__Required work__
Leave out every picture, and return exactly the lines from the line containing "Switch to the ssd1306_fonts.h editor tab" through the end of the records below, both inclusive.

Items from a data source
● ● ● ●

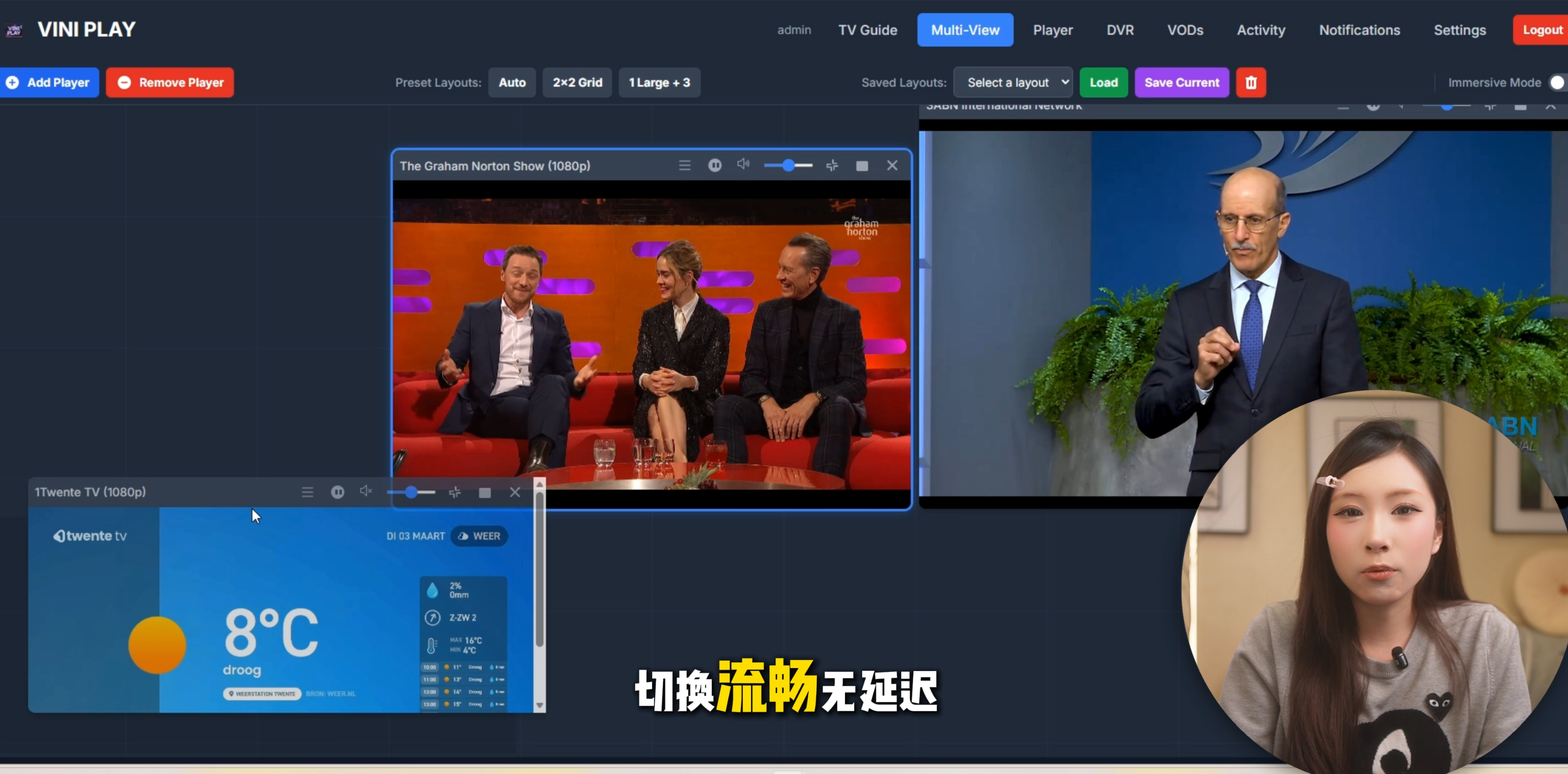Expand the Select a layout dropdown
Image resolution: width=1568 pixels, height=774 pixels.
[1013, 83]
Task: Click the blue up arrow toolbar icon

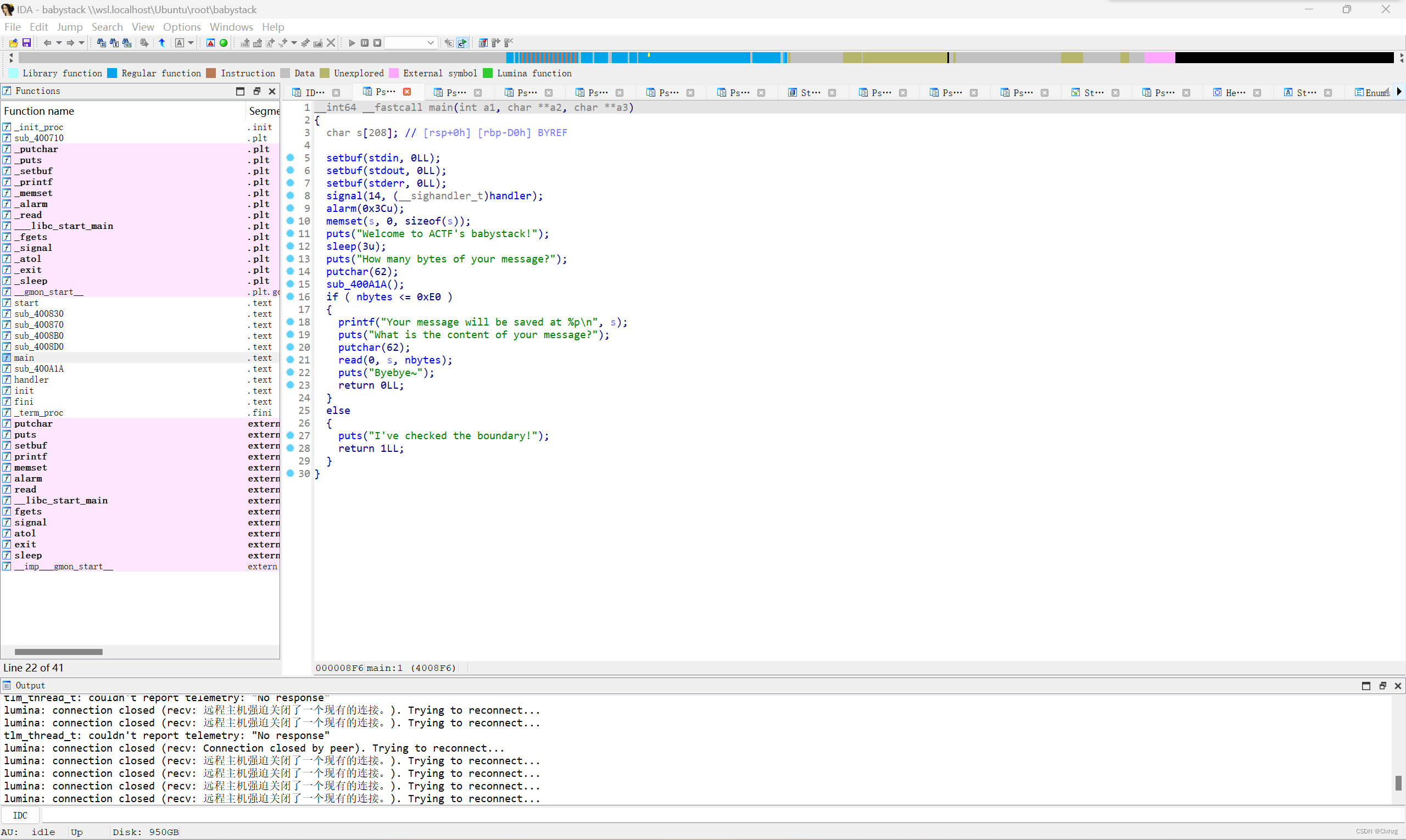Action: (x=162, y=43)
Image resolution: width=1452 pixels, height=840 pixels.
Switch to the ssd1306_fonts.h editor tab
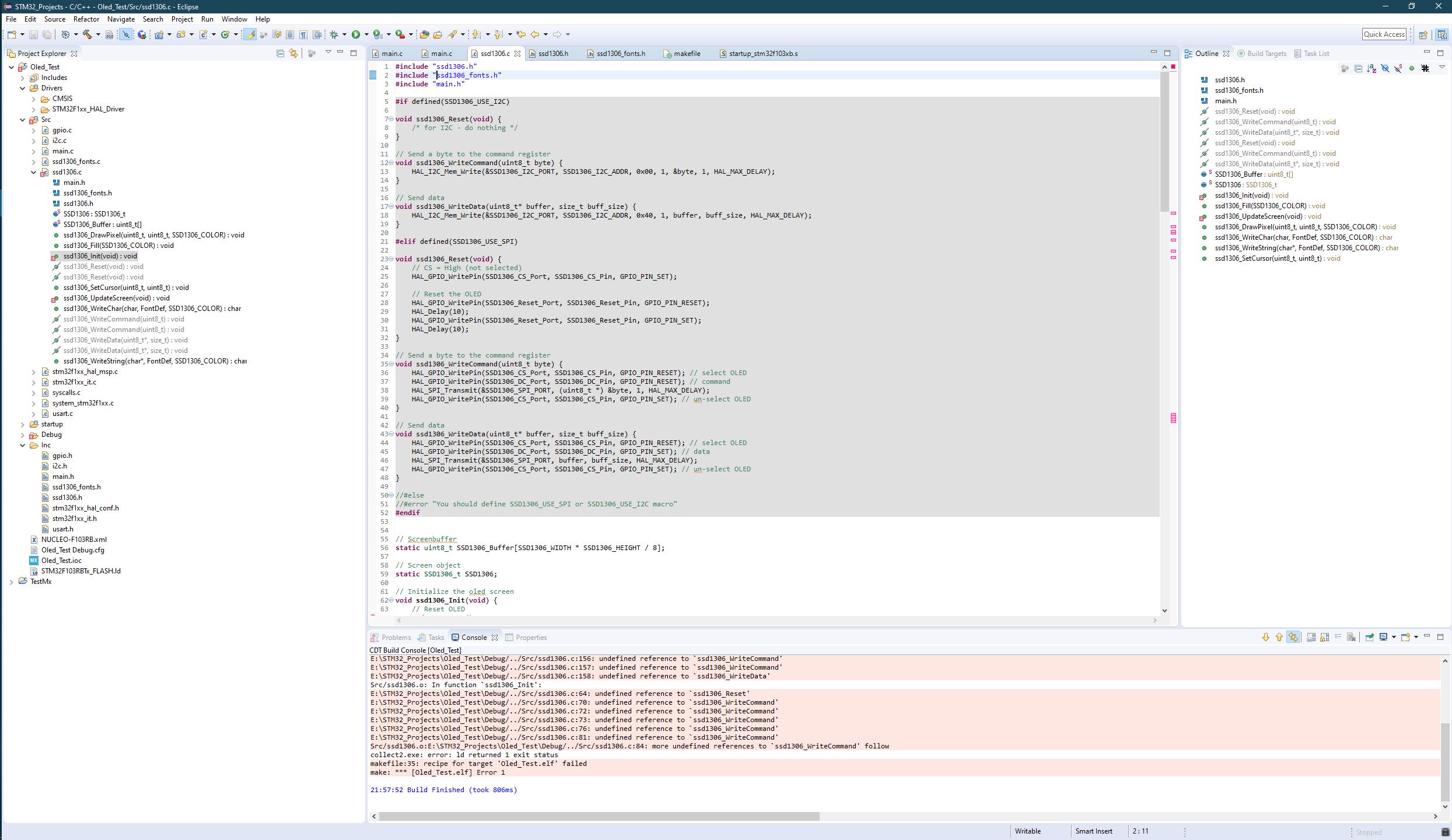click(x=621, y=53)
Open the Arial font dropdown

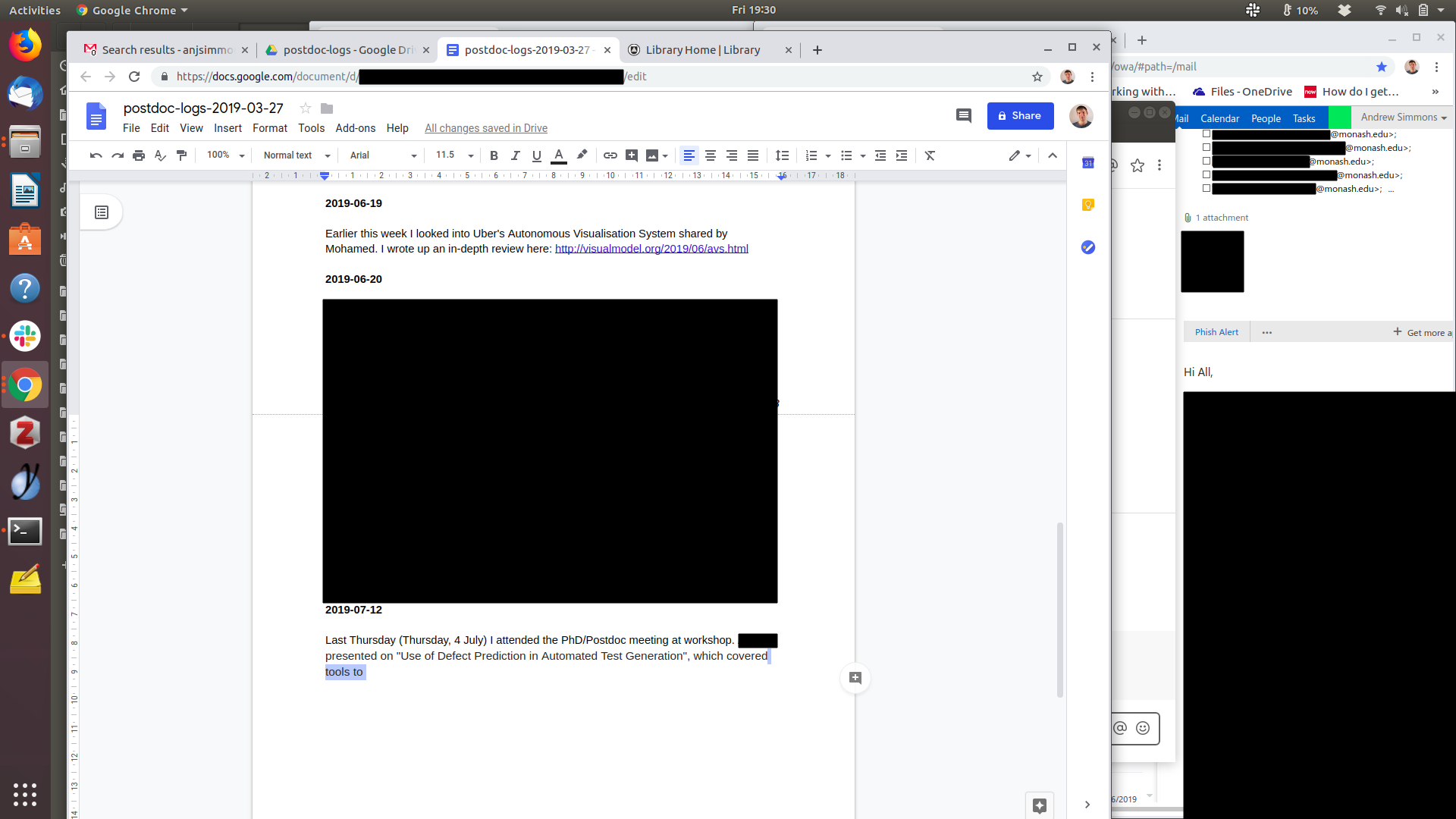click(x=383, y=155)
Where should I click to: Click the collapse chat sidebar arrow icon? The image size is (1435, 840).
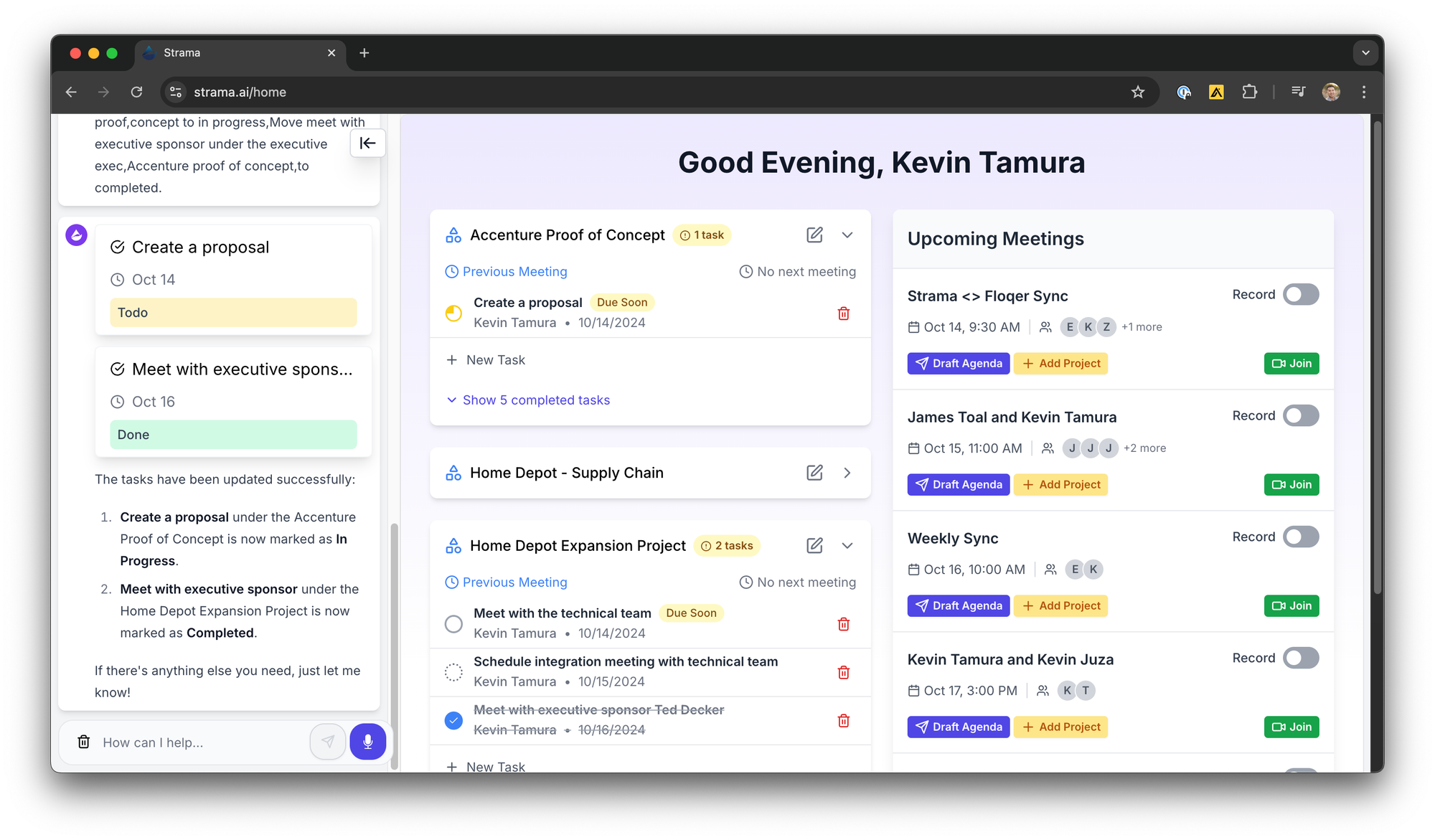[x=367, y=143]
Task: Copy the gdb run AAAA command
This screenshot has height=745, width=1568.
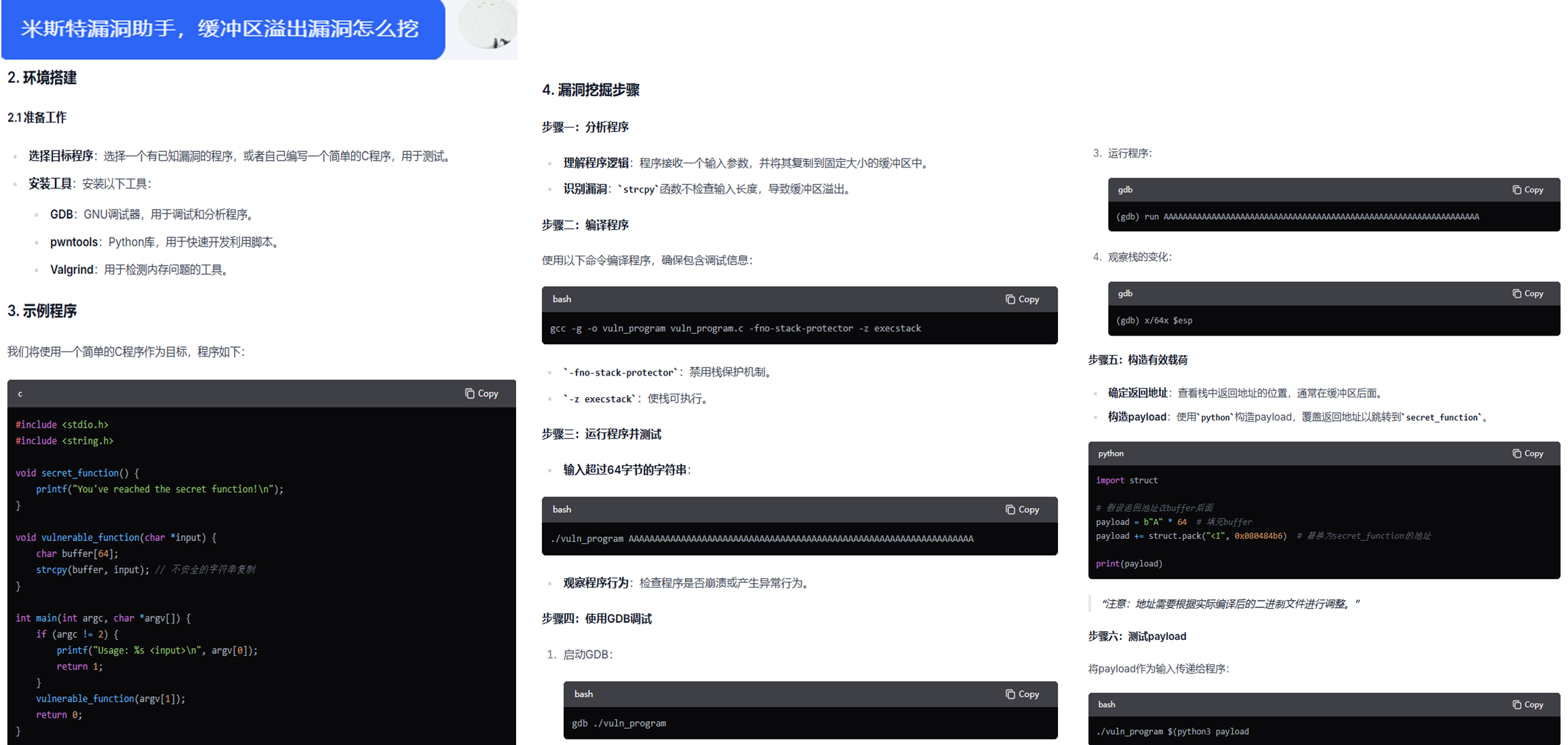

● ● ● ●

__Answer section__
Switch to the ssd1306_fonts.h editor tab
click(x=621, y=53)
Open the Arial font dropdown

click(x=383, y=155)
Where should I click to: Click the collapse chat sidebar arrow icon? The image size is (1435, 840).
[x=367, y=143]
Task: Copy the gdb run AAAA command
This screenshot has height=745, width=1568.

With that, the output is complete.